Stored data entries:
———

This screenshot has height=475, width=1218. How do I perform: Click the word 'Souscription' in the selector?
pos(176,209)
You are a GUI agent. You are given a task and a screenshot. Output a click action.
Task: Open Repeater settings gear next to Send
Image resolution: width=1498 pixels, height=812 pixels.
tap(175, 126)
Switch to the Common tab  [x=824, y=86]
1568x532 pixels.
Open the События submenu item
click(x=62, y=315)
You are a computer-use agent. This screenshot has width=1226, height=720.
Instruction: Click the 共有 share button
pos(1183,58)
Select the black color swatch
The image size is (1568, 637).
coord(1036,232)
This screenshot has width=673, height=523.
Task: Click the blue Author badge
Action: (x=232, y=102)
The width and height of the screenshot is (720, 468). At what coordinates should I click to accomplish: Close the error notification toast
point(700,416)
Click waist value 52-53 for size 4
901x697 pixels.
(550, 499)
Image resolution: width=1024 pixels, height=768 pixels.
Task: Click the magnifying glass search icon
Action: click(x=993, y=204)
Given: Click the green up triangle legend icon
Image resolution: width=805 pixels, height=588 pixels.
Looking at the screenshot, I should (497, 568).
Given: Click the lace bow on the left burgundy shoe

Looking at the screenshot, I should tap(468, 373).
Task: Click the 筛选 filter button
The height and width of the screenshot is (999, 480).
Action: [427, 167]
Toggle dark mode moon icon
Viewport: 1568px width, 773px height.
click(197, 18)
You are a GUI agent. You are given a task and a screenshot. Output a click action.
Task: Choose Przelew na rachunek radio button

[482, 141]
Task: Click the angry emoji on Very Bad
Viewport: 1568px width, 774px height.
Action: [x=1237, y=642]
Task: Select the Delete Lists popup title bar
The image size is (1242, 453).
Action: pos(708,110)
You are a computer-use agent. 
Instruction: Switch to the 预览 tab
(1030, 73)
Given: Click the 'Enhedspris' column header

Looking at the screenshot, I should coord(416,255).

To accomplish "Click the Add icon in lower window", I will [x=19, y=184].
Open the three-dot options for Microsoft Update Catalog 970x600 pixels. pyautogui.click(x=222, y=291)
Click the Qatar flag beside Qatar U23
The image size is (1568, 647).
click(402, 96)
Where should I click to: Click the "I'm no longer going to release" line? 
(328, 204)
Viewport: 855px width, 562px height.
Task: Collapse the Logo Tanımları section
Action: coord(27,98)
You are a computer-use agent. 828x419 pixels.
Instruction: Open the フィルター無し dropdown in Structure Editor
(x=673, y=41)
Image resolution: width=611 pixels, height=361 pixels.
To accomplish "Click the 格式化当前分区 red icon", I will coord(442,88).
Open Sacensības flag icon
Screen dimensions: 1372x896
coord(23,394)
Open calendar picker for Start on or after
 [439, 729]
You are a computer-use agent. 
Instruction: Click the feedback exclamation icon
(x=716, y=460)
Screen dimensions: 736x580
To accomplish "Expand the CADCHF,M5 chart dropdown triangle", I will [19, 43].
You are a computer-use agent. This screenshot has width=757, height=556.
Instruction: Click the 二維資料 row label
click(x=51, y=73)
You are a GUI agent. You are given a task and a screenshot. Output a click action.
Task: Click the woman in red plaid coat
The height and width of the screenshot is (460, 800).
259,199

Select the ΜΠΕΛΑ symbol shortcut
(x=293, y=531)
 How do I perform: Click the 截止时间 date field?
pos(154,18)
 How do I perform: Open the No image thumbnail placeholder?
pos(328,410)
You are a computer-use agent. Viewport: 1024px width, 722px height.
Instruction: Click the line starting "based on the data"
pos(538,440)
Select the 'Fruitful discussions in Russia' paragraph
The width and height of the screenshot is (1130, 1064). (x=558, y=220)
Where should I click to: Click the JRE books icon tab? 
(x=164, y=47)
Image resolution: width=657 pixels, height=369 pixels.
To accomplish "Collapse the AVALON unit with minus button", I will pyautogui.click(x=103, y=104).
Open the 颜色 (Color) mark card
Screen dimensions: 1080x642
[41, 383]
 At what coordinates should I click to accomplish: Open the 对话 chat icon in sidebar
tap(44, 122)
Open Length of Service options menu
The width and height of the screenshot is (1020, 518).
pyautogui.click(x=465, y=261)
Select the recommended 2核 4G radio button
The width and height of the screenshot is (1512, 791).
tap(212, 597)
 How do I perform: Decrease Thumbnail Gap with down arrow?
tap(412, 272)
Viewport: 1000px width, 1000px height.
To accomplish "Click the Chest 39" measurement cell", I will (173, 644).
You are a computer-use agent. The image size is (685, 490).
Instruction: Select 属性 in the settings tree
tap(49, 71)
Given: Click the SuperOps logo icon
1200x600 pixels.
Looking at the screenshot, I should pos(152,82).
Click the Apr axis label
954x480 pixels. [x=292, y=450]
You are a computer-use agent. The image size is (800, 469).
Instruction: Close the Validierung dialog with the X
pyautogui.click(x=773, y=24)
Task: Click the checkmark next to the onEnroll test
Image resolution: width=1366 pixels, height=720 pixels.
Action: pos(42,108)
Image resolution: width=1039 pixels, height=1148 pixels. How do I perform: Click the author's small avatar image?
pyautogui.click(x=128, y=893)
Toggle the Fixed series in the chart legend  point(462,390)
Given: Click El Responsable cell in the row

———

**Try it**
An exact copy of all the records is the expected answer.

**Answer section**
This screenshot has height=475, width=1218. How do I perform: Click the word 'Souscription' in the selector?
pos(176,209)
You are a GUI agent. You are given a task and a screenshot. Output a click action.
Task: Open Repeater settings gear next to Send
Image resolution: width=1498 pixels, height=812 pixels.
tap(175, 126)
Switch to the Common tab  [x=824, y=86]
1568x532 pixels.
Open the События submenu item
click(x=62, y=315)
You are a computer-use agent. This screenshot has width=1226, height=720.
Instruction: Click the 共有 share button
pos(1183,58)
Select the black color swatch
The image size is (1568, 637).
coord(1036,232)
This screenshot has width=673, height=523.
Task: Click the blue Author badge
Action: (x=232, y=102)
The width and height of the screenshot is (720, 468). At what coordinates should I click to accomplish: Close the error notification toast
point(700,416)
Click waist value 52-53 for size 4
901x697 pixels.
(550, 499)
Image resolution: width=1024 pixels, height=768 pixels.
Task: Click the magnifying glass search icon
Action: click(x=993, y=204)
Given: Click the green up triangle legend icon
Image resolution: width=805 pixels, height=588 pixels.
Looking at the screenshot, I should (497, 568).
Given: Click the lace bow on the left burgundy shoe

Looking at the screenshot, I should tap(468, 373).
Task: Click the 筛选 filter button
The height and width of the screenshot is (999, 480).
Action: [427, 167]
Toggle dark mode moon icon
Viewport: 1568px width, 773px height.
click(197, 18)
You are a GUI agent. You are given a task and a screenshot. Output a click action.
Task: Choose Przelew na rachunek radio button

[482, 141]
Task: Click the angry emoji on Very Bad
Viewport: 1568px width, 774px height.
Action: [x=1237, y=642]
Task: Select the Delete Lists popup title bar
The image size is (1242, 453).
Action: pos(708,110)
You are a computer-use agent. 
Instruction: Switch to the 预览 tab
(1030, 73)
Given: Click the 'Enhedspris' column header

Looking at the screenshot, I should coord(416,255).

To accomplish "Click the Add icon in lower window", I will [x=19, y=184].
Open the three-dot options for Microsoft Update Catalog 970x600 pixels. pyautogui.click(x=222, y=291)
Click the Qatar flag beside Qatar U23
The image size is (1568, 647).
click(402, 96)
Where should I click to: Click the "I'm no longer going to release" line? 
(328, 204)
Viewport: 855px width, 562px height.
Task: Collapse the Logo Tanımları section
Action: coord(27,98)
You are a computer-use agent. 828x419 pixels.
Instruction: Open the フィルター無し dropdown in Structure Editor
(x=673, y=41)
Image resolution: width=611 pixels, height=361 pixels.
To accomplish "Click the 格式化当前分区 red icon", I will coord(442,88).
Open Sacensības flag icon
Screen dimensions: 1372x896
coord(23,394)
Open calendar picker for Start on or after
 [439, 729]
You are a computer-use agent. 
Instruction: Click the feedback exclamation icon
(x=716, y=460)
Screen dimensions: 736x580
To accomplish "Expand the CADCHF,M5 chart dropdown triangle", I will [19, 43].
You are a computer-use agent. This screenshot has width=757, height=556.
Instruction: Click the 二維資料 row label
click(x=51, y=73)
You are a GUI agent. You are given a task and a screenshot. Output a click action.
Task: Click the woman in red plaid coat
The height and width of the screenshot is (460, 800).
259,199

Select the ΜΠΕΛΑ symbol shortcut
(x=293, y=531)
 How do I perform: Click the 截止时间 date field?
pos(154,18)
 How do I perform: Open the No image thumbnail placeholder?
pos(328,410)
You are a computer-use agent. Viewport: 1024px width, 722px height.
Instruction: Click the line starting "based on the data"
pos(538,440)
Select the 'Fruitful discussions in Russia' paragraph
The width and height of the screenshot is (1130, 1064). (x=558, y=220)
Where should I click to: Click the JRE books icon tab? 
(x=164, y=47)
Image resolution: width=657 pixels, height=369 pixels.
To accomplish "Collapse the AVALON unit with minus button", I will pyautogui.click(x=103, y=104).
Open the 颜色 (Color) mark card
Screen dimensions: 1080x642
[41, 383]
 At what coordinates should I click to accomplish: Open the 对话 chat icon in sidebar
tap(44, 122)
Open Length of Service options menu
The width and height of the screenshot is (1020, 518).
pyautogui.click(x=465, y=261)
Select the recommended 2核 4G radio button
The width and height of the screenshot is (1512, 791).
tap(212, 597)
 How do I perform: Decrease Thumbnail Gap with down arrow?
tap(412, 272)
Viewport: 1000px width, 1000px height.
To accomplish "Click the Chest 39" measurement cell", I will (173, 644).
You are a computer-use agent. The image size is (685, 490).
Instruction: Select 属性 in the settings tree
tap(49, 71)
Given: Click the SuperOps logo icon
1200x600 pixels.
Looking at the screenshot, I should pos(152,82).
Click the Apr axis label
954x480 pixels. [x=292, y=450]
You are a computer-use agent. The image size is (800, 469).
Instruction: Close the Validierung dialog with the X
pyautogui.click(x=773, y=24)
Task: Click the checkmark next to the onEnroll test
Image resolution: width=1366 pixels, height=720 pixels.
Action: pos(42,108)
Image resolution: width=1039 pixels, height=1148 pixels. How do I perform: Click the author's small avatar image?
pyautogui.click(x=128, y=893)
Toggle the Fixed series in the chart legend  point(462,390)
Given: Click El Responsable cell in the row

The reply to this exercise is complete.